To win a gruelling 800km motorsport event you need a dedicated and professional team, a well-prepared car, and, of course, drivers who are in peak physical condition, capable of focusing and applying themselves lap after lap.

But, as I peered up and down pit lane on what was a positively soggy Saturday morning at Hampton Downs for the Dunlop 800 on July 4, it was difficult to pinpoint any of these characteristics anywhere. Especially when the most technologically advanced device present in the pits was probably the barbecue.

Yet, despite these primitive underpinnings, teams still expected to finish this cartoonishly long 800km race — the longest race the 2KCUP had ever staged.

To accommodate the length, the field was divided into 18 three-car teams, where each driver in each squad would race a car of their own. My favourite rule was the one for breakdowns, where if your car broke down while on the circuit, the driver would have to sprint from that location (without crossing the track) to get back to pit lane, and only upon their return would the team be able to continue. Throwing in the wet weather, the race could’ve almost been viewed as some kind of twisted bogan triathlon.

The 2KCUP series prompted vigorous wagging of tongues when it was launched in 2013. It is a class based on one central premise: to give people the opportunity to be involved in motorsport for little more than the price of a hot cup of coffee in Ponsonby. It’s no surprise that the series has taken off, after all, if there are two things Kiwi racers love, it’s the thrill of a good old-fashioned challenge, coupled with the thrill of frugality.

To be competitive, you need a car that is fast, safe, simple, and above all else, reliable. This meant that light and nimble Japanese coupés were the dominant force, mainly comprising various iterations of the Toyota Levin and Honda Integra. While the quickest AE110 Levin’s 4A-GE power plant was only good enough for 84kW against the 127kW that the B18C-equipped Integras were making, the Levin was a much lighter car — weighing in at less than a tonne versus the 1.17 tonnes of the Integra.

Other teams went for a more utilitarian look, fielding four-door family sedans. One of these teams, clearly men after my own heart, decked out two of their Nissans in retro motorsport liveries.
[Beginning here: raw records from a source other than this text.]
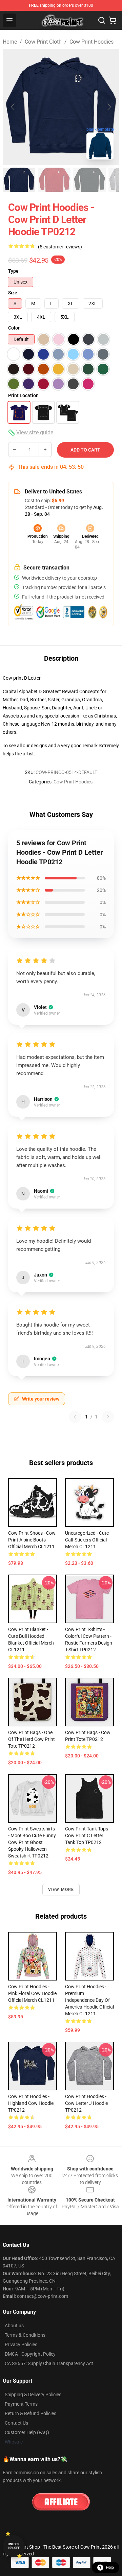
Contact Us (16, 2423)
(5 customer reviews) (60, 246)
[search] (102, 20)
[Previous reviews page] (75, 1417)
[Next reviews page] (108, 1417)
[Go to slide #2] (54, 180)
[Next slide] (109, 107)
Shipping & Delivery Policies (33, 2394)
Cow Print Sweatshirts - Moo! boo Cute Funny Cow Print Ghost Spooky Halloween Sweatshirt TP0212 (32, 1842)
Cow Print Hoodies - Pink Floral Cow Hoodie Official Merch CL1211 (32, 1993)
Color (14, 328)
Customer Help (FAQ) (27, 2432)
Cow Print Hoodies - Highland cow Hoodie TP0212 (31, 2103)
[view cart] (112, 20)
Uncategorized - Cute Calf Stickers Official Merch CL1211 (87, 1539)
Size (12, 292)
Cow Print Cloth (43, 42)
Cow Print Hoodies (91, 42)
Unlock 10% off (14, 2546)
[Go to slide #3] (89, 180)
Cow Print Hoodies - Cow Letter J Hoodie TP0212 (86, 2103)
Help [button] (110, 2567)
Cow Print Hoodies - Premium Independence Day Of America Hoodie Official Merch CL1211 (89, 2000)
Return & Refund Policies (30, 2413)
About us (14, 2325)
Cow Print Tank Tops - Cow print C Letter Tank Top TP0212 (87, 1835)
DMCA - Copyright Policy (30, 2354)
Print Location (23, 395)
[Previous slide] (13, 107)
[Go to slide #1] (19, 180)
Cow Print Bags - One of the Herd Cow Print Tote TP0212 (31, 1739)
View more (61, 1889)
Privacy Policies (21, 2344)
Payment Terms (21, 2404)
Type (13, 271)
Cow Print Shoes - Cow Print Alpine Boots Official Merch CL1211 (32, 1539)
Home (10, 42)
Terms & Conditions (25, 2335)
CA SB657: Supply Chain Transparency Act (49, 2363)
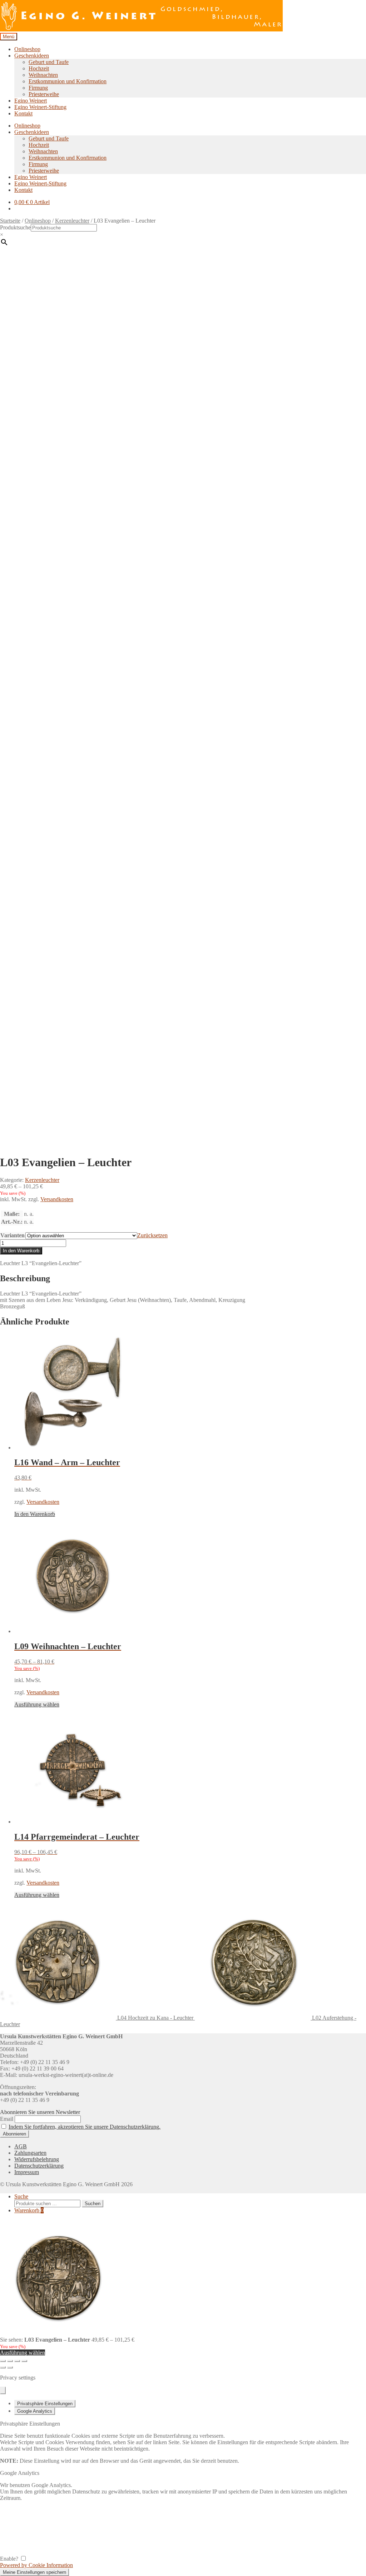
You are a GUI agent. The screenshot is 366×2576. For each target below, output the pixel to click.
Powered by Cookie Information (36, 2565)
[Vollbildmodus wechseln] (10, 2361)
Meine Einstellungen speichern (34, 2572)
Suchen (92, 2203)
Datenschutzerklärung (39, 2166)
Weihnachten (43, 75)
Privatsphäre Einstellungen (45, 2403)
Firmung (38, 88)
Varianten (12, 1235)
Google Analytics (34, 2411)
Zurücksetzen (152, 1235)
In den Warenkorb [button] (34, 1514)
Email (6, 2119)
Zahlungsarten (30, 2153)
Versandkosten (56, 1199)
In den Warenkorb (21, 1250)
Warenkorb (29, 2210)
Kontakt (23, 113)
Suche (21, 2196)
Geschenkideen (31, 56)
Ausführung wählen (36, 1704)
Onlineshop (27, 49)
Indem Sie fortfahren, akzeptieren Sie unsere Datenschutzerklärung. (84, 2127)
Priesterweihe (44, 94)
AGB (20, 2146)
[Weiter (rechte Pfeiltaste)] (10, 2367)
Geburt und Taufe (49, 62)
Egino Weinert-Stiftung (40, 107)
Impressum (26, 2172)
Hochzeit (39, 68)
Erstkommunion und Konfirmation (68, 81)
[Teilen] (17, 2361)
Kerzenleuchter (72, 221)
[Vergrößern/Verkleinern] (3, 2361)
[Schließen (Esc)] (24, 2361)
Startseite (10, 221)
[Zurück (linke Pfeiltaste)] (3, 2367)
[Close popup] (3, 2390)
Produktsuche (15, 227)
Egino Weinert (30, 101)
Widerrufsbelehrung (36, 2159)
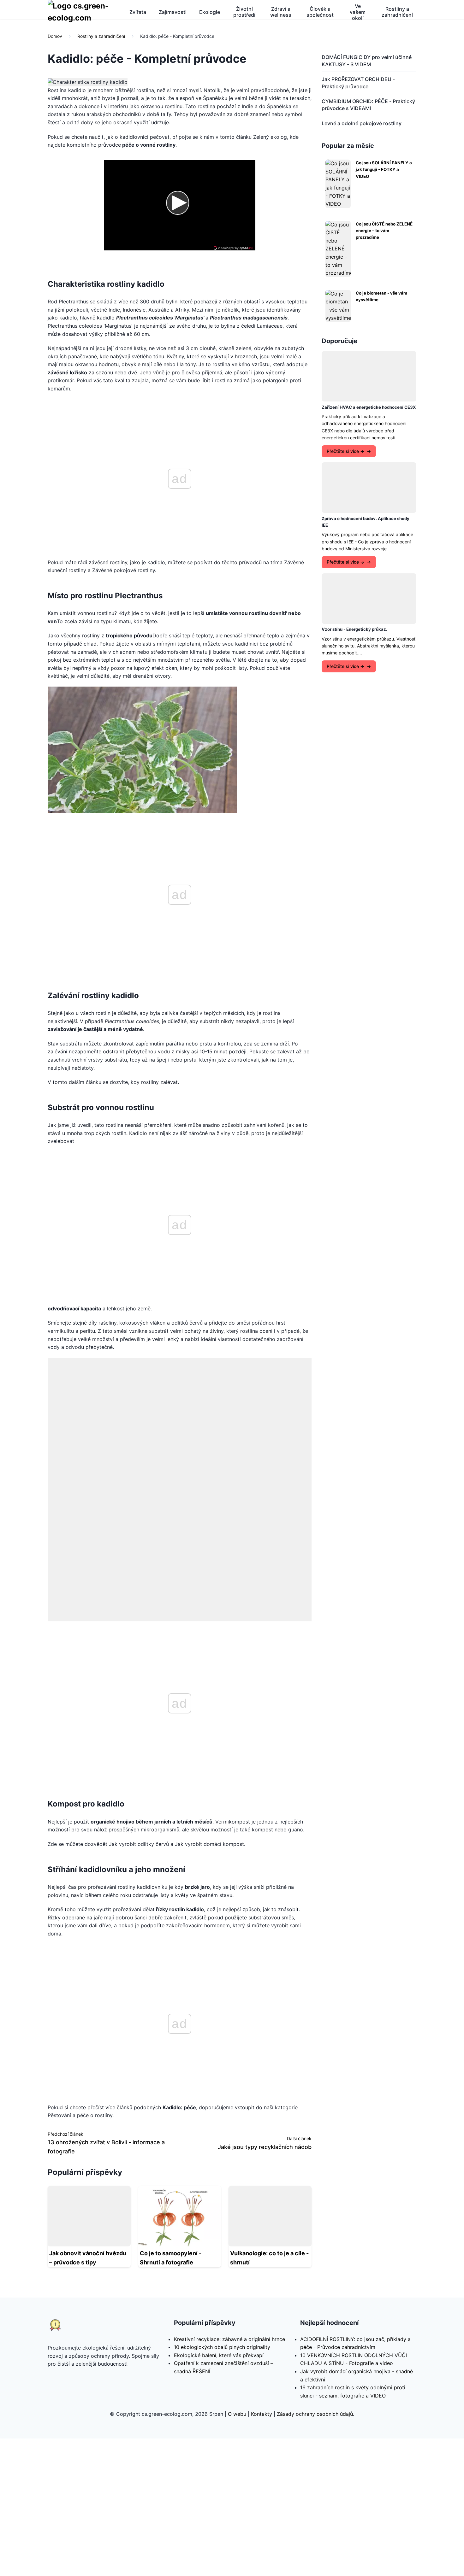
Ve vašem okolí (358, 12)
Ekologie (209, 12)
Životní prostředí (244, 12)
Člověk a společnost (320, 12)
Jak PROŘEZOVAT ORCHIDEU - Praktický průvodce (358, 82)
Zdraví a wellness (280, 12)
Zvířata (137, 12)
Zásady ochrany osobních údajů (315, 2276)
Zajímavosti (173, 12)
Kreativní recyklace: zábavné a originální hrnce (229, 2201)
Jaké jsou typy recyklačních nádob (265, 2009)
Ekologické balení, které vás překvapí (219, 2218)
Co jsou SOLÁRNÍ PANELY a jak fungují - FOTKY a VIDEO (384, 169)
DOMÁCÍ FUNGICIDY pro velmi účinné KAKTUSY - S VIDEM (367, 60)
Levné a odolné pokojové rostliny (362, 123)
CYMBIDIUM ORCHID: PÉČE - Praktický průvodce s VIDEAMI (368, 104)
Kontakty (261, 2276)
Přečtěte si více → (345, 451)
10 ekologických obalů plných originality (222, 2209)
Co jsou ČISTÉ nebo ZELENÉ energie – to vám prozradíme (384, 230)
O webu (237, 2276)
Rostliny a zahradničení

Their Bluebird SSS sported factory colours made famous by the likes of George Fury during the Group C touring car era, while their fractionally newer Primera donned a livery formerly worn by Nissan’s factory British Touring Car Championship outfit in the late ’90s.

Finally, you had the team who used a Renault Megane. They, and their ubiquitously French car, won my award for ‘Most Irrational Car Choice.’ Admittedly, while it was out there it was rather quick.

The race didn’t start in a normal fashion (not that we expected anything less), instead kicking off with a traditional Le Mans–style start — although I suspect they didn’t have cross-dressers at Le Mans. In damp conditions, it was ‘Racing Ray’ Williams — famous for his will to race in anything with four wheels — who snatched the initial lead. Despite a drive-through penalty for speeding in pit lane, he and his silver Integra held the lead for the duration of the opening stint until they surrendered it at the first cycle of pit stops.

What surprised me was how incident-free the race was. After a few dozen spins in the moist first hour (one particular Integra coming over to say hello to me at the armco), things normalized and a genuinely interesting race ensued.

By the end, it was a two-horse race for the win between the twin AE110 Levins driven by Mark Mallard and Jason Quayle. In a dramatic twist, engine issues that Mallard had been battling in the final 30 minutes proved crucial, and Quayle took the lead and the win with a mere two laps remaining while the pair ducked through the twilight traffic.

Almost seven hours after the first green flag had been thrown, an incredibly impressive 17 out of 18 teams had made it to the finish. It’s ironic that in a class based around cars most people would put out to pasture, that they were the stars of the show. Slouched in pit lane, layered with war wounds, carbon dust, and oil stains, you had to tip your hat to them for going the distance when many of them simply had no right to.